→ Assignment
Until you reach the line containing "This screenshot has height=547, width=765.", reproduce each line of the listing exactly, please, and include that line as well.

→ Materials provided
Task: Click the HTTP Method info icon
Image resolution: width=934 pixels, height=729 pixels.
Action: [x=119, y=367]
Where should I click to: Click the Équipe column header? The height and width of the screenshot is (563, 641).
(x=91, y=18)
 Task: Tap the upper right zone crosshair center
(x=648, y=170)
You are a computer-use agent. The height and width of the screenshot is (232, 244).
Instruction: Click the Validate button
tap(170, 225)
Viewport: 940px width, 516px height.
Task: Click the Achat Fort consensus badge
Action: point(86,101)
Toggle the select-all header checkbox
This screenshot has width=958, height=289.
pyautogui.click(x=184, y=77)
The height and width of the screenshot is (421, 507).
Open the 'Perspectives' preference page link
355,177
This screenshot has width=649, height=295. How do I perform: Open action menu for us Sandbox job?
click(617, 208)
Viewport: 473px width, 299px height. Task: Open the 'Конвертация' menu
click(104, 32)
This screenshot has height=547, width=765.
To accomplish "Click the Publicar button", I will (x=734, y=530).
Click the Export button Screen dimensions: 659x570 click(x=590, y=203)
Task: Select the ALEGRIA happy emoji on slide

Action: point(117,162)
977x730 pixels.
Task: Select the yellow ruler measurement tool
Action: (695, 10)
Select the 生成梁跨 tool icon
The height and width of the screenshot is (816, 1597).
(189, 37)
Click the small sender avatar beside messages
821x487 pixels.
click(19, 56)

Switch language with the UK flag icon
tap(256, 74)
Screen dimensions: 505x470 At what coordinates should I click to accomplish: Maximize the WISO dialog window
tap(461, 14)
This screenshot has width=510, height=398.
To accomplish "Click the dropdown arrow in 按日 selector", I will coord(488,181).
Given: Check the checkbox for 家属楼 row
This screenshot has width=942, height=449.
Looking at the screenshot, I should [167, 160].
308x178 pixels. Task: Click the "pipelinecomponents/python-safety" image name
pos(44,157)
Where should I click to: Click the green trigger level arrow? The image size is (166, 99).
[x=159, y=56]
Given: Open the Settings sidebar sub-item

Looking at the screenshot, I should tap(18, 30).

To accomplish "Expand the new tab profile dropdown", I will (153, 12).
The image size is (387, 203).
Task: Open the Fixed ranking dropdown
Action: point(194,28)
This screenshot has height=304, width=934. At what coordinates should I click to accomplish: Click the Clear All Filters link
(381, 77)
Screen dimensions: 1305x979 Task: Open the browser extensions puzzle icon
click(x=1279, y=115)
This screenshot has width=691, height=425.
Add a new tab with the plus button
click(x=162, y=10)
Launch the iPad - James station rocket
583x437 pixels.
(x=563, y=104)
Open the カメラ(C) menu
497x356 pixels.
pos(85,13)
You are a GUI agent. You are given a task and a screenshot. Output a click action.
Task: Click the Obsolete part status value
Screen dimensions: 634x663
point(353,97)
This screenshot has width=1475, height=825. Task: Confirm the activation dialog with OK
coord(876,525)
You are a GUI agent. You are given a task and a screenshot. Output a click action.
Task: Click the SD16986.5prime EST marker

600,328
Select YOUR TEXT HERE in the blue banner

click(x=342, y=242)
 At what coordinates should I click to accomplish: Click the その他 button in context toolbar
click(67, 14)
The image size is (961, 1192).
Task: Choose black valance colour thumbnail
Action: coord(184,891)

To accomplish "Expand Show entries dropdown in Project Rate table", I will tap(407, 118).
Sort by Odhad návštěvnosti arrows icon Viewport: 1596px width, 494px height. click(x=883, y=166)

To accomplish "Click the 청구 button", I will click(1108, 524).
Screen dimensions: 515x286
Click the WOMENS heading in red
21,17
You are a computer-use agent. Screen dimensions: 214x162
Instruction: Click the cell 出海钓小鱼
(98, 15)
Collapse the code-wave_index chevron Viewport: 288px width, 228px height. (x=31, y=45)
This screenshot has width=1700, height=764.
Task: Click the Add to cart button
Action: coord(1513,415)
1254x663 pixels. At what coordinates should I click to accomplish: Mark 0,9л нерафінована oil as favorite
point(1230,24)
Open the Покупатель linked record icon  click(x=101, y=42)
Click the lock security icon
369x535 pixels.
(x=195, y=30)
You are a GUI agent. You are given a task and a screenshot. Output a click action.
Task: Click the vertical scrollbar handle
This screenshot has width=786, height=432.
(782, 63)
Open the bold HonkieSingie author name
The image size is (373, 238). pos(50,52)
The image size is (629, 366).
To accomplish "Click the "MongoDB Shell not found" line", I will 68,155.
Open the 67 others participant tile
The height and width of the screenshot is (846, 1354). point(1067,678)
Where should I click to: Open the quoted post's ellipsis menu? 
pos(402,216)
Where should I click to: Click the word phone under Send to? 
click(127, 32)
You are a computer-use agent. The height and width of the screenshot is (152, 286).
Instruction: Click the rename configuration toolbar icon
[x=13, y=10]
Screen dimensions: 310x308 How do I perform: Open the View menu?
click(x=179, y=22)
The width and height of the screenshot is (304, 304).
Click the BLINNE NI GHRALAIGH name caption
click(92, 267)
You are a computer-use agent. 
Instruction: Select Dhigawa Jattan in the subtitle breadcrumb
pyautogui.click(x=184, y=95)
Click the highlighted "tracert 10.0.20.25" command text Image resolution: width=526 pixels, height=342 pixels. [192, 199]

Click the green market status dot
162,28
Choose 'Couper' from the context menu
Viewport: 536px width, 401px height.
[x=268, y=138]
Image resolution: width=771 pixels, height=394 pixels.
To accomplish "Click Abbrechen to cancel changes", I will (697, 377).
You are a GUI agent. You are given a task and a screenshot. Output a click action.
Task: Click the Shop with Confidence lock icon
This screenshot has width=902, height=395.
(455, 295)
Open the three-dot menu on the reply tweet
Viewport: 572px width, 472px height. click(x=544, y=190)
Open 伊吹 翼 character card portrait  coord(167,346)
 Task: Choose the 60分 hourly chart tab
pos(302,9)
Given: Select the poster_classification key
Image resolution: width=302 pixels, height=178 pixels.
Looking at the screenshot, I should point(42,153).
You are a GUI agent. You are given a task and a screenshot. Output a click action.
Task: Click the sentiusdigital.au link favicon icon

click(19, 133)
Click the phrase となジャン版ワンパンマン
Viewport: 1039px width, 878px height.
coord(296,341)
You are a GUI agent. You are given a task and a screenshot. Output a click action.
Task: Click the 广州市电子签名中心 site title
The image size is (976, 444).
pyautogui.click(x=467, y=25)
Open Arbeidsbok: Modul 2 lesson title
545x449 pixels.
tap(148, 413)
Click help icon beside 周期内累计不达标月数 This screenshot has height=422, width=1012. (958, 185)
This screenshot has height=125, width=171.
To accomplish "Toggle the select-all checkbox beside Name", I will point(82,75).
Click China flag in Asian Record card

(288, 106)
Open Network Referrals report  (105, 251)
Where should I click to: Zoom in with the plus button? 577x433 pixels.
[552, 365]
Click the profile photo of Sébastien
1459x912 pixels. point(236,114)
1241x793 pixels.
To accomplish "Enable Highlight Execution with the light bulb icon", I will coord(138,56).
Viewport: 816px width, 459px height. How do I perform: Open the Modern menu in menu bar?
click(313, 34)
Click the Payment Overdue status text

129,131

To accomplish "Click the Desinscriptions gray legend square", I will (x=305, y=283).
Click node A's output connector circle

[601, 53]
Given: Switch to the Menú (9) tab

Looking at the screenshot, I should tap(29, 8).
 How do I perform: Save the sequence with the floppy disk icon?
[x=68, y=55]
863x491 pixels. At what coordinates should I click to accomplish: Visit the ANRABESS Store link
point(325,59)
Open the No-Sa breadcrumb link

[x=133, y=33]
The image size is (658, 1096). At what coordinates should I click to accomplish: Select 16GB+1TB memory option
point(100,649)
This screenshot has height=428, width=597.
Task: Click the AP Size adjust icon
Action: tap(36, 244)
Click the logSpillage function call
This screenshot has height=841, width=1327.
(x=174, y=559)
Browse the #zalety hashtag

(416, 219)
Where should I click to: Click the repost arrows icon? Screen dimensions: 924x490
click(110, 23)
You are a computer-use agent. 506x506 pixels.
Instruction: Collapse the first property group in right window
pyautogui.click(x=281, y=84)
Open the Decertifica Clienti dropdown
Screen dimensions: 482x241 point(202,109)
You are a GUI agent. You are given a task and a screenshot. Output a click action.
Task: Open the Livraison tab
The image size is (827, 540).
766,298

→ Response to the exercise
Task: Click the HTTP Method info icon
Image resolution: width=934 pixels, height=729 pixels.
Action: [x=119, y=367]
Where should I click to: Click the Équipe column header? The height and width of the screenshot is (563, 641).
(x=91, y=18)
 Task: Tap the upper right zone crosshair center
(x=648, y=170)
You are a computer-use agent. The height and width of the screenshot is (232, 244).
Instruction: Click the Validate button
tap(170, 225)
Viewport: 940px width, 516px height.
Task: Click the Achat Fort consensus badge
Action: point(86,101)
Toggle the select-all header checkbox
This screenshot has width=958, height=289.
pyautogui.click(x=184, y=77)
The height and width of the screenshot is (421, 507).
Open the 'Perspectives' preference page link
355,177
This screenshot has width=649, height=295. How do I perform: Open action menu for us Sandbox job?
click(617, 208)
Viewport: 473px width, 299px height. Task: Open the 'Конвертация' menu
click(104, 32)
This screenshot has height=547, width=765.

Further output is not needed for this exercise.